Moreover, people stung or put off protection because of scandals such as payment protection insurance (PPI) may need to be reassured of the differences between PPI and income protection (IP).
But how can advisers clear up this fog of mistrust and confusion?
Clients worried that they won't get a payout if they need to claim on their IP should be encouraged by the latest claims statistics from the Association of British Insurers (ABI), according to Stephen Crosbie, protection director at Aegon.
He comments: "It is well known that a key barrier to closing the protection gap is a lack of confidence in providers to actually pay claims.
"Despite industry figures showing the highest number of payouts ever, there is still a perception among some consumers that few claims are paid."
In November last year, the ABI issued statistics showing that in 2015:
- £131m was paid every day to customers by UK insurers and long-term savings providers.

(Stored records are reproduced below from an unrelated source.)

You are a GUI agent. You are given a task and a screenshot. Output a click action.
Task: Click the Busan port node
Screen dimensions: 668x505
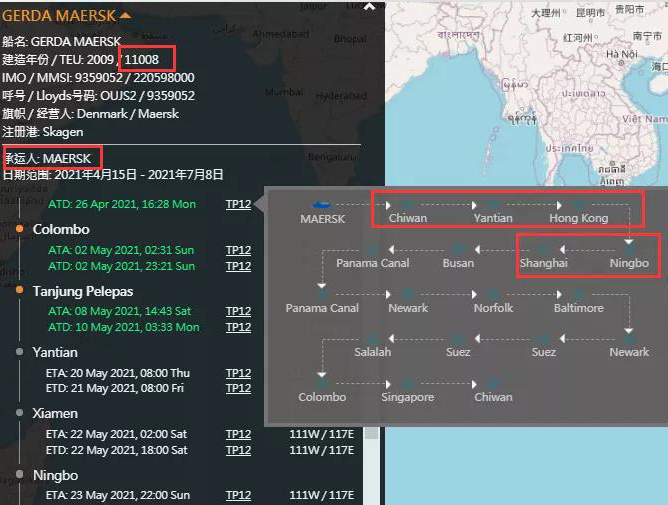tap(458, 249)
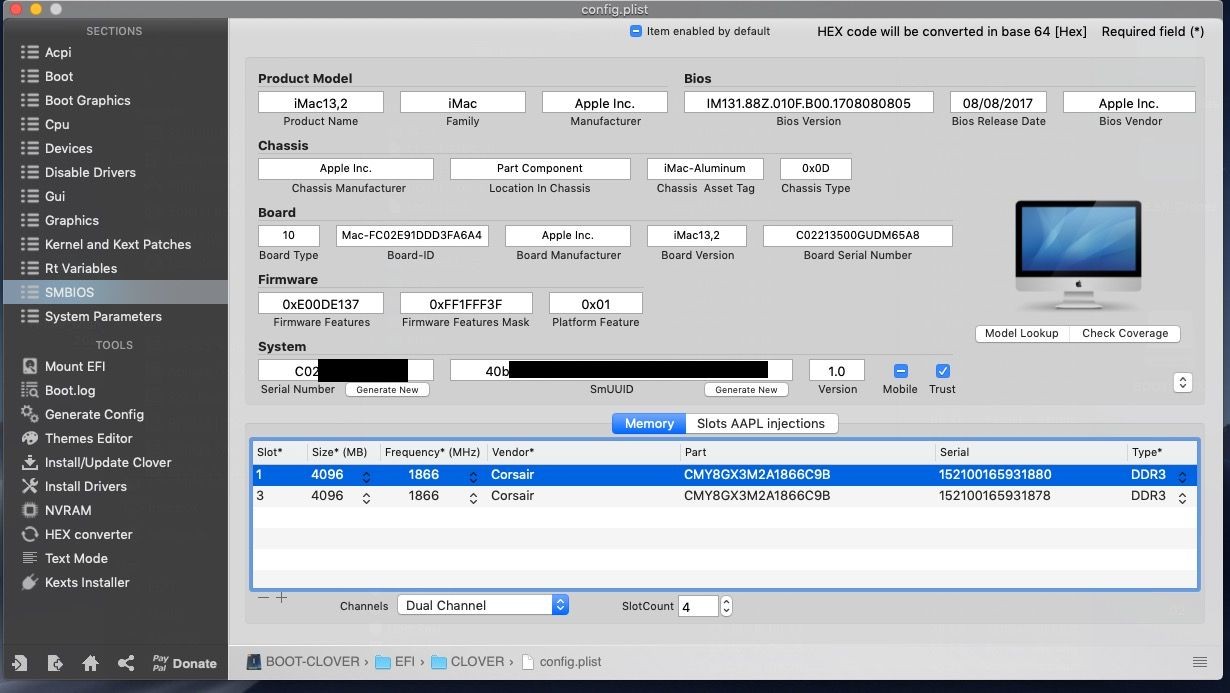Click the hamburger list icon at bottom right
Image resolution: width=1230 pixels, height=693 pixels.
(x=1200, y=662)

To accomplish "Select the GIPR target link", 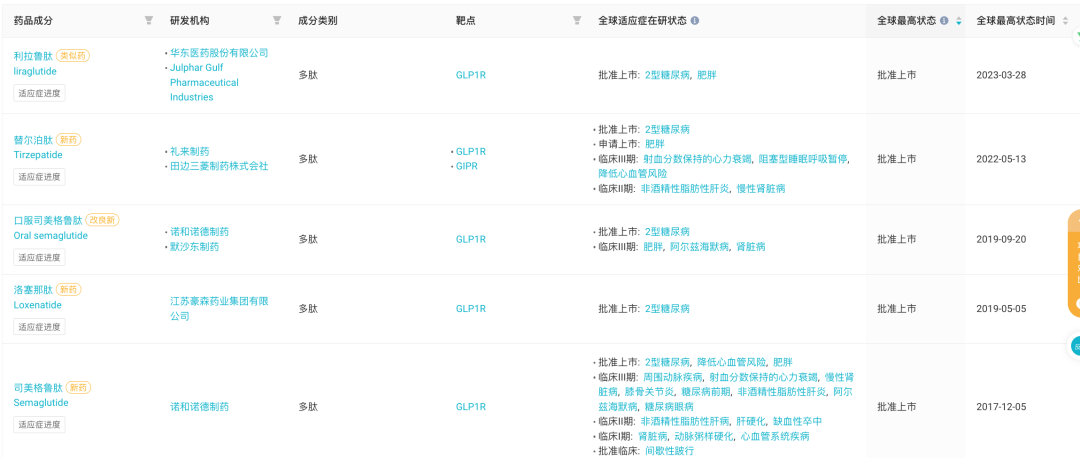I will click(466, 166).
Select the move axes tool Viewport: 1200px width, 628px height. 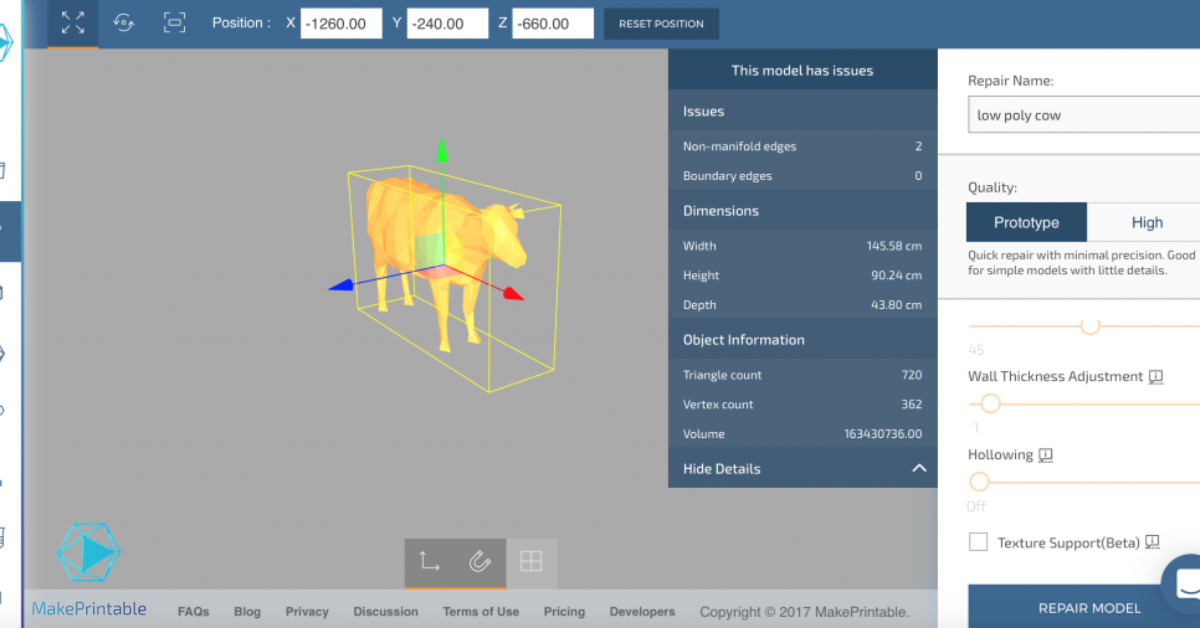click(x=428, y=563)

- £9.9m of this was from protection policies such as critical illness cover, income protection and life insurance.
- The UK insurance industry is the largest insurance market in Europe and the fourth largest in the world.

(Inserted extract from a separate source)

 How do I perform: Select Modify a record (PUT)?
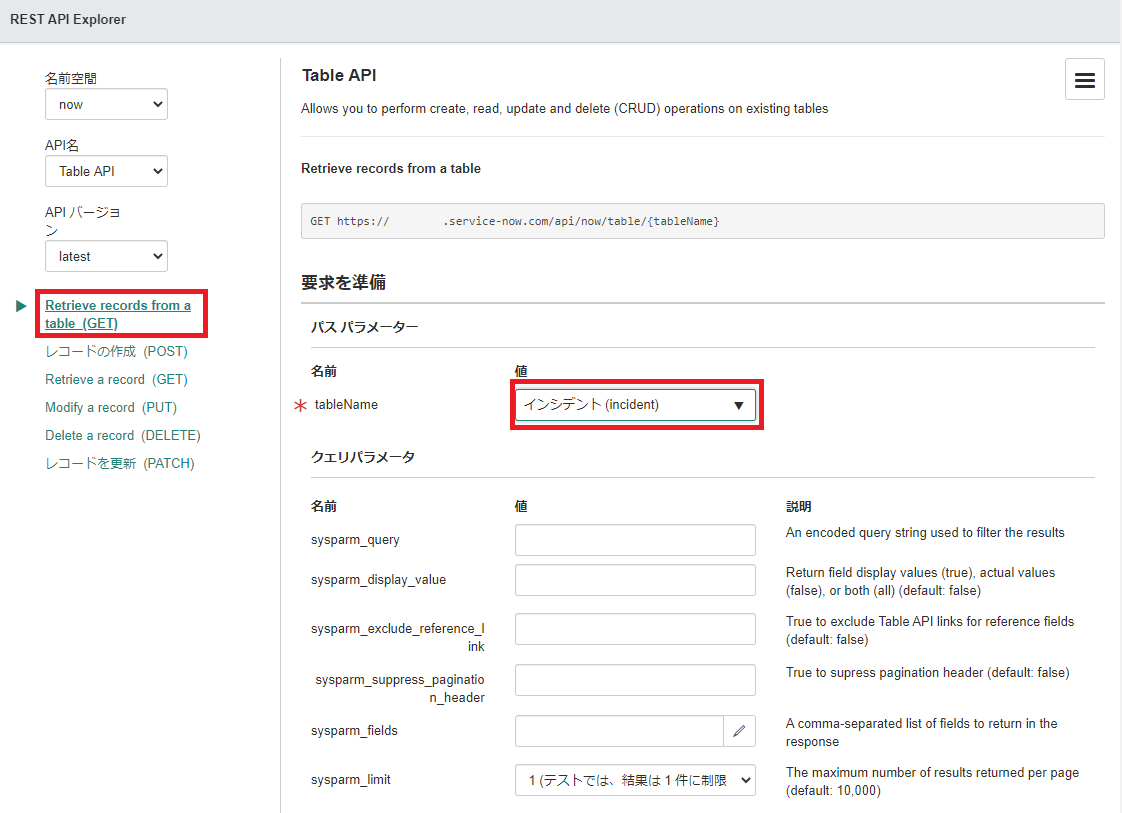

Yet as Mr Crosbie adds: "As an industry we need to work together to make better use of these positive figures to alleviate the consumer doubt that continues to linger."
Damian O'Connor, managing director of Roxburgh Financial Management, comments: "The majority of cases when income protection does not pay can be explained by non-disclosures, or claims within the deferment period where a client has returned to work before that has been completed.
"Advisers and clients can also be guided incorrectly by experiences in certain plans where the underwriting and claims process has been different, and where many plans have built-in exclusions or limitations."
The same is true for the group income protection (GIP) market.
Research from Group Risk Development (Grid) has revealed 14,600 people received payments in 2015, to the value of £347m a year.
This approximates to £950,000 a day, with the average claim amount standing at £21,884 a year.
"This should dispel the myth that GIP is only for the higher paid", says Grid spokesman Katharine Moxham.
In 2016, Drewberry launched a campaign to help bust the myth that insurers do not pay out.
The team ran a survey which found one in five people were put off buying protection because of a belief the insurer would not pay out.
Yet the ABI research revealed a payout rate in 2015 of 97.2 per cent across critical illness, income protection and life insurance.
"Eighty-seven per cent of guesses fell short of the official ABI statistics", says Tom Conner, director at Drewberry. "Given how valuable this protection can be, it is a worrying trend."